2 entry daha
  • dün yaşanılan (7 haziran'dan bu yana yaşadığımız) saldırı bir kez daha, devlet cenahında 'güvenlik zaafiyet yoktur' olarak dillendirilen ve topluma doğru inildikçe 'güvenlik' ihtiyacını tekrardan şekillendiren ve açığı yama ile kapatmayı umanların yanlış sularda yüzdüğüne tanık olmamızı sağlamıştır. (bkz: #61433672) burada aynı zaafa ben de düştüm, ancak göstermek istediğim polis kontrolünün acil durumlarda yetersiz olduğu, daha fazla polisin daha fazla güvenlik anlamına geldiği değil tam tersine organizasyonun ne kadar eksik olduğunu göstermekti.

    güvenlik açığı, güvenlik zaafiyeti kavramları 11 eylül saldırılarından sonra 'tehdit' algısını dünyanın her yanına yayan abd'nin güvenlikçi politikaların günlük yaşamı nasıl dertest ettiğine dair önemli veriler sunmaktadır bize. 'nerde bu devlet' olarak şekillenen şaşkınlığın ve sorunun arkasında göremedikleri: ışid katliamcılarının an be an takip edildiği, futbol maçı yaptıklarının fotoğraflandığı, paintball oynayarak atış talimi yaptıklarının tespiti, telefon görüşmelerinin, seyahatlarının, türkiye-suriye-ırak arası mekik dokuyuşlarını, isimlerini, cisimlerini, planlarını bilen bir devletin güvenlik açığı, güvenlik zaafiyeti yoktur.

    ankara katliamını biliyorlardı başlıklarıyla haber ağlarına düşen "raporda özellikle 14 eylül 2015 tarihli istihbarat raporuna dikkat çekildi. raporda tem daire başkanlığı’nın 14 eylül 2015 tarih ve 46777 ebys sayısı yazısı ile ankara ve 47 il emniyet müdürlüğü, tem şube müdürlüklerine, istihbarat daire başkanlığı’nın ise 14 eylül 2015 tarih 524167 sayılı yazısı ile 81 il emniyet müdürlüğüne gönderdiği istihbarata yer verildi. raporda bu rapordaki bilgiler şöyle aktarıldı: “deaş’ın ülkemizde büyük bir eylem yapma kararı aldığı, bu eylemle ilgili olarak seçtiği grubu suriye deyr zor’da bulunan bir kampta özel eğitime tabi tutmaya başladığı, eylemin uçak-gemi kaçırma ya da miting- kalabalık yerde çok sayıda canlı bomba patlatma şeklinde kompleks bir eylem olabileceği yönünde teyide muhtaç bilgiler elde edildiği...”" bilgilerini içeren raporu yazan devletin güvenlik açığı, güvenlik zaafiyeti yoktur.
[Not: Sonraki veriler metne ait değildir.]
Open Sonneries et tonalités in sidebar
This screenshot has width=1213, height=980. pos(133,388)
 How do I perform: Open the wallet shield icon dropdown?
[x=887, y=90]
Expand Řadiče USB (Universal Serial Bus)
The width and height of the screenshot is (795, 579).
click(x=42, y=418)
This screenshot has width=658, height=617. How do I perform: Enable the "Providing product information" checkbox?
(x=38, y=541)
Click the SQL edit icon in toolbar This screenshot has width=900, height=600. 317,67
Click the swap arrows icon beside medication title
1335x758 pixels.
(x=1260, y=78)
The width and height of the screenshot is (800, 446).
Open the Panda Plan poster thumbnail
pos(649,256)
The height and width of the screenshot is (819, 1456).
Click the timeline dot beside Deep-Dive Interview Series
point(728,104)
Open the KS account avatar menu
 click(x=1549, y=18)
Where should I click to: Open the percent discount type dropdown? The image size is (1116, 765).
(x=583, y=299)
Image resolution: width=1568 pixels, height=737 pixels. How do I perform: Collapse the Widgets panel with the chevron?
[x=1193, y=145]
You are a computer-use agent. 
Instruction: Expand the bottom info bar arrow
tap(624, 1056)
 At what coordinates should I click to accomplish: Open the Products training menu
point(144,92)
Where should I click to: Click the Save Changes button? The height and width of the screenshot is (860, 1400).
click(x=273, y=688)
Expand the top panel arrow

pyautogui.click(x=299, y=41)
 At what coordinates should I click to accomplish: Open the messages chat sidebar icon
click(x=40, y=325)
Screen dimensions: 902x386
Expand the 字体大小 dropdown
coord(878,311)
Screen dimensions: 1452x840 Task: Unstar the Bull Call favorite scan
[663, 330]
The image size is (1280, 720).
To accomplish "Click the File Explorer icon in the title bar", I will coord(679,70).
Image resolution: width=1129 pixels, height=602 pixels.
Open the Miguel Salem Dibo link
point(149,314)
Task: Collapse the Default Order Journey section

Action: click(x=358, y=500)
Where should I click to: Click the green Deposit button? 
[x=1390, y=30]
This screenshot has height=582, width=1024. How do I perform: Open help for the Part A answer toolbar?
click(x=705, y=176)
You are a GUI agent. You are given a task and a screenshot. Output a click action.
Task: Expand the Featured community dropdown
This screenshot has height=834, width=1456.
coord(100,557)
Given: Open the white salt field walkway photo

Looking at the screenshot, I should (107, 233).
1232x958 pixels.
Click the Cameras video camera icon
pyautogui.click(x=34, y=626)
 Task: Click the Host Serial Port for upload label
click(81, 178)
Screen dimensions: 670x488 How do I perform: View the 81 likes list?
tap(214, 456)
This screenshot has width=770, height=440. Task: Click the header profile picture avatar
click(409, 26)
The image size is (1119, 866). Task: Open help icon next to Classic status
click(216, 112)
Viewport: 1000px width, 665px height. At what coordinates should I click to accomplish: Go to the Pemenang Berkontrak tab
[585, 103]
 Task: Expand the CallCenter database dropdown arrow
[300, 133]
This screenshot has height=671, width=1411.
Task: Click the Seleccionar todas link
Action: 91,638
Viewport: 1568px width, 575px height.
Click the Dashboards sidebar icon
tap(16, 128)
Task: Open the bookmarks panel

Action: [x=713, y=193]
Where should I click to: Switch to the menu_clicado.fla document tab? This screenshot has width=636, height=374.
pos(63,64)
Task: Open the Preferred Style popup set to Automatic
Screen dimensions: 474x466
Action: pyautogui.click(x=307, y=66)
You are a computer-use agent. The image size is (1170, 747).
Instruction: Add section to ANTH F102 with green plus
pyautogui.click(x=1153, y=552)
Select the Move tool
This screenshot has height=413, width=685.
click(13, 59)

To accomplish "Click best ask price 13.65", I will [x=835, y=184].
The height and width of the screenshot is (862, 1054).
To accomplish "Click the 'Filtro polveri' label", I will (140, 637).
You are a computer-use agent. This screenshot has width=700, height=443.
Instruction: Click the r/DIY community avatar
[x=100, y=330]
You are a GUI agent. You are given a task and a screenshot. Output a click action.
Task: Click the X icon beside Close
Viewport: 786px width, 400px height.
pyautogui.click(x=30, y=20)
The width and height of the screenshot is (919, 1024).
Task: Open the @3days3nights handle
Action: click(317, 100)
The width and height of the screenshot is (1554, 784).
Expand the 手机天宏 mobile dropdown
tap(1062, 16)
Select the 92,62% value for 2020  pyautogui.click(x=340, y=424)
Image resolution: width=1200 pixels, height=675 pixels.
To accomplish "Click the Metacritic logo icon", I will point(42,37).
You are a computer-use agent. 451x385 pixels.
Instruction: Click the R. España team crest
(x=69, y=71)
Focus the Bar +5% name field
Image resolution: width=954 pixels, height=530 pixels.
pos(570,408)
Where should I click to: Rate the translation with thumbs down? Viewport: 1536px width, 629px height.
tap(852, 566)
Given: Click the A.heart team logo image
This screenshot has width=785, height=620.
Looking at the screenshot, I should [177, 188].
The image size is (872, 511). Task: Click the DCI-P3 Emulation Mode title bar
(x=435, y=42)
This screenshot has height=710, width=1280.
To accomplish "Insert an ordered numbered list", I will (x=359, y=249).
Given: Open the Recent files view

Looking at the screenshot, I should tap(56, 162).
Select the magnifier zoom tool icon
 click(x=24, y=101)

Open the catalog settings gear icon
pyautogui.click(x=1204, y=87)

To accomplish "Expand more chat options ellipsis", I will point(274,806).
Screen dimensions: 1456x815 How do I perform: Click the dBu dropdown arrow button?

    suruç, ankara, sultanahmet, taksim saldırılarının ardından ışid üyelerinin kimliklerinin hemen açıklayan devletin güvenlik zaafiyeti, güvenlik açığı yoktur. tak'ın yaptığı ilk ankara saldırısı sonrasında failin ypg üyesi olarak şıp diye açıklayan devletin güvenlik açığı, güvenlik zafiyeti yoktur.

    iç güvenlik yasasını çıkaran, polise-askere sınırsız yetki veren, mahkemelere ankara ve suruç katliamı için gizlilik yasağı veren, her patlama sonrası yayın yasağı getiren, pişkince çıkıp 'teröre karşı rerörö' diyen devletin güvenlik açığı, güvenlik zaafiyeti yoktur.

    donumuzun rengine kadar bilen istihbaratın, sanal mecrada ne yazıp çizdiğimizi bilen istihbaratın, fi tarihinde trabzon'da sokakta yükürken adımla seslenip beni gbt'ye sokan polisin, 'devlette asla belge kaybolmaz sadece uygun zamanda ortaya çıkar' diyen devlet adamlarının yönettiği devletin güvenlik açığı, güvenlik zaafiyeti yoktur.

    daha fazla güvenlik, istihbarat, polis önlemi, ordu göreve çağrıları bizlerin hayatına yönelik saldırıların bir başka yönünü içerir. devleti göreve çağırmak, adım başı sokaklara polis dikilmesini istemek yargısız infazların, gözaltında kaybetmelerin, süresiz işkencelerin, muhbirciliğin kapısını aralamaktır.

    güvenlik açığı, güvenlik zaafiyeti diyerek sistemin dişlilerinde suç aramak yerine, sistemin yarattığı şiddet sarmalına, türkiye özelinde devlet-ışid bağlantısına bakmaktan başka çıkar bir yol yoktur.